[Items from a dataset]
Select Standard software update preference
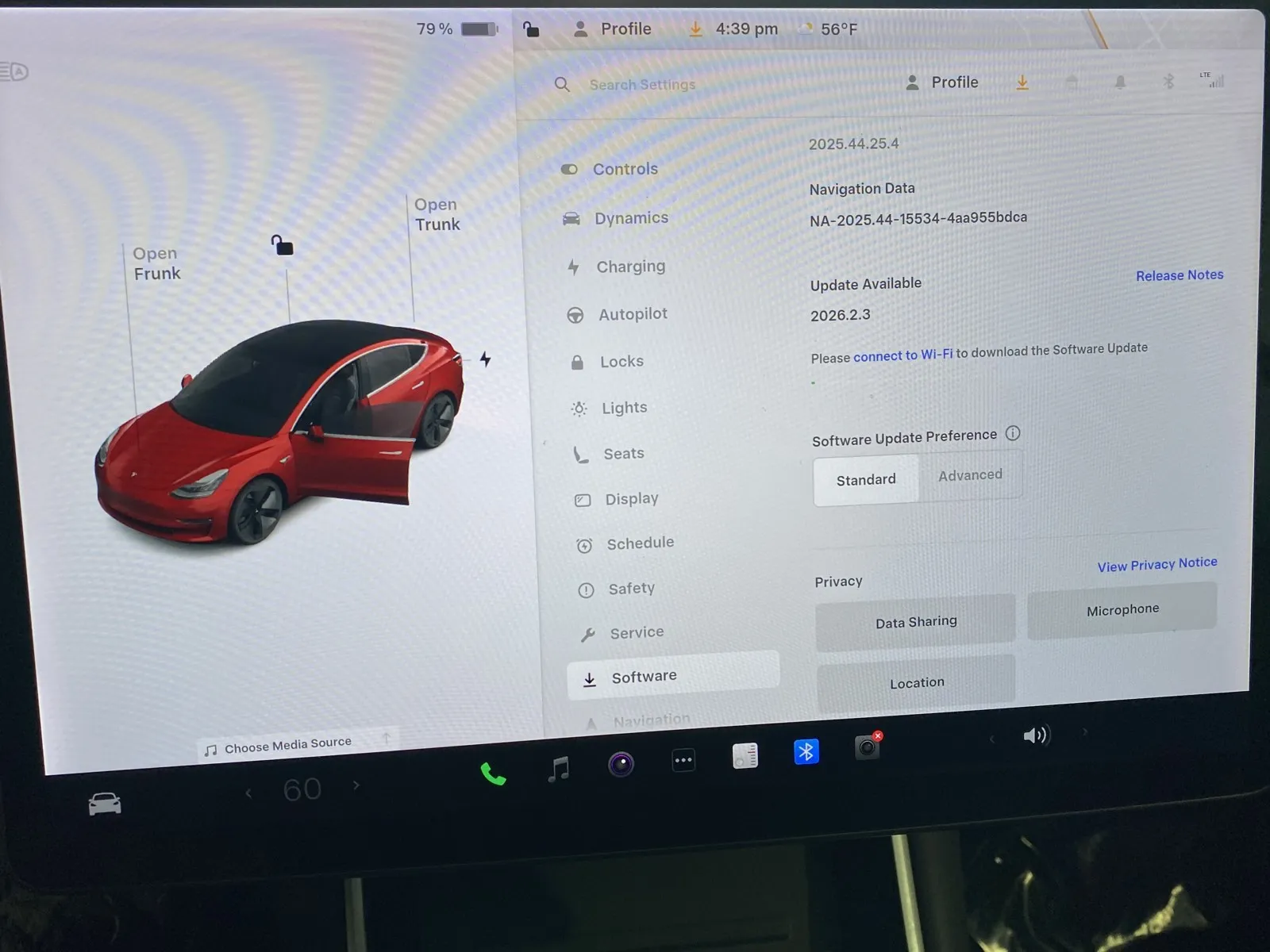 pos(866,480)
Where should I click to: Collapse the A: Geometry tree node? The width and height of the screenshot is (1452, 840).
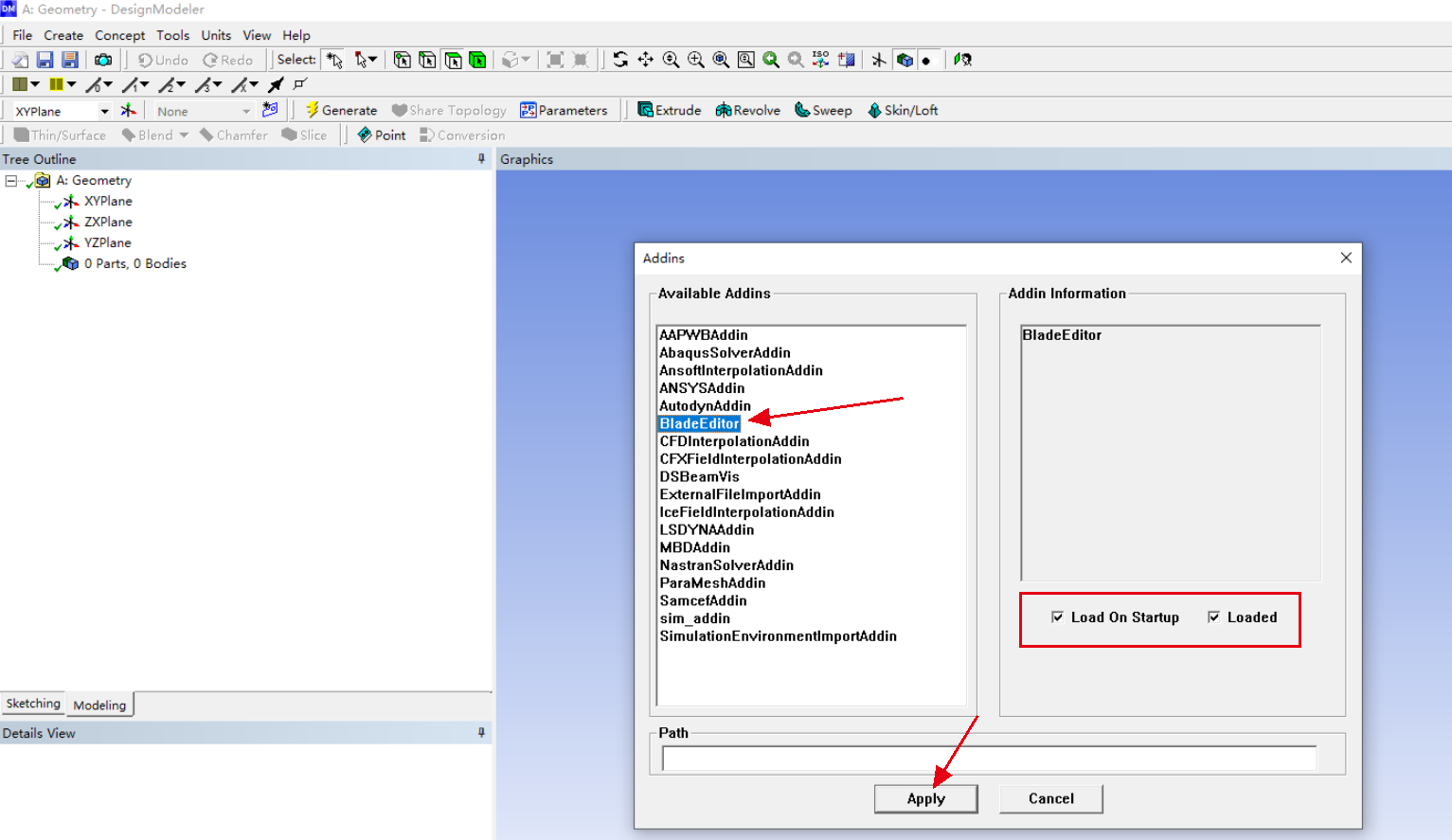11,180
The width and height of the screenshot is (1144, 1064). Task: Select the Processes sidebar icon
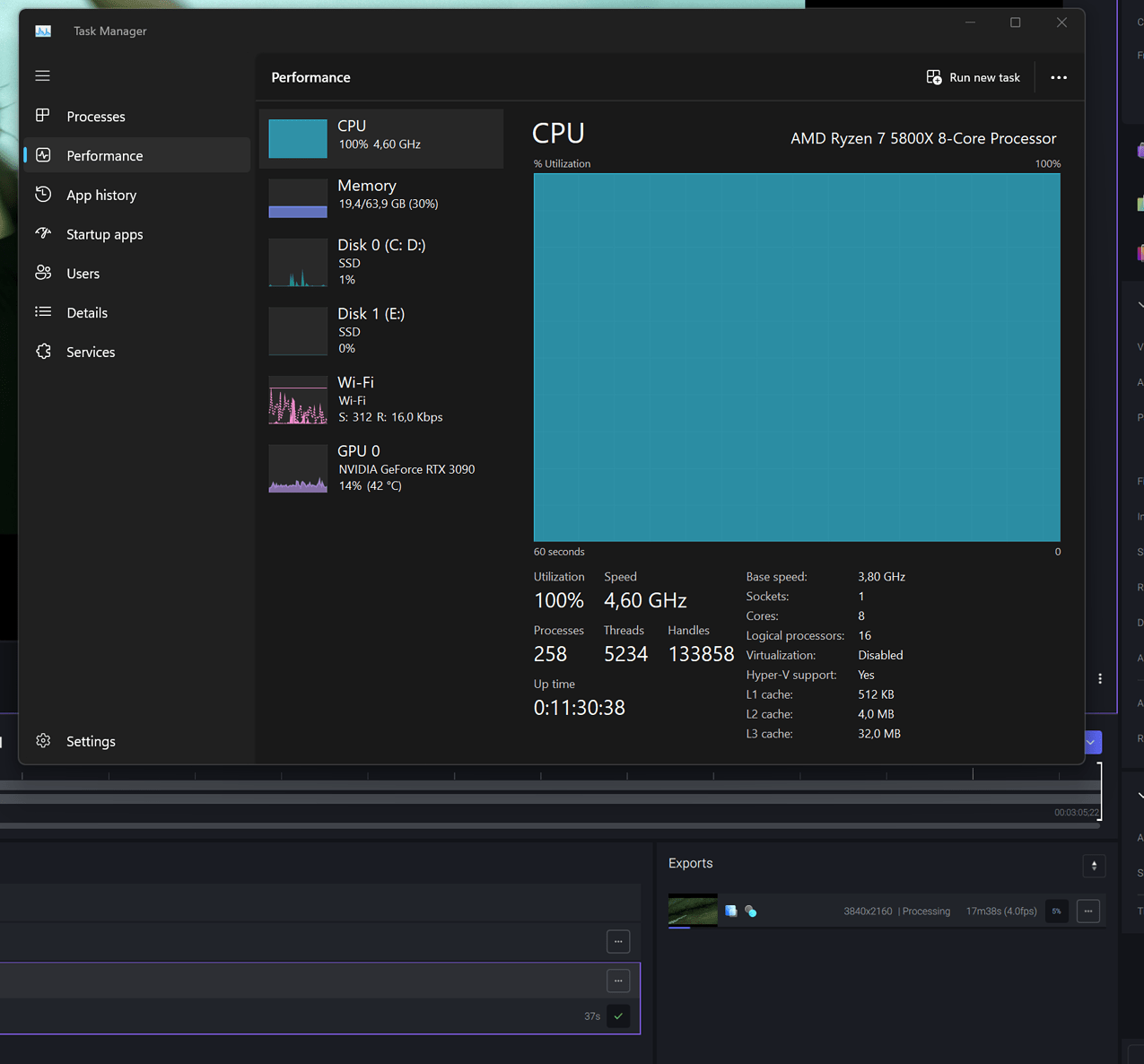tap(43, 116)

→ **ASSIGNMENT**
Without changing a word, transcribe all of the data and omit its images.

→ **THE ANSWER**
Select Standard software update preference
 pos(866,480)
Where should I click to: Collapse the A: Geometry tree node? The width and height of the screenshot is (1452, 840).
11,180
The width and height of the screenshot is (1144, 1064). Task: Select the Processes sidebar icon
tap(43, 116)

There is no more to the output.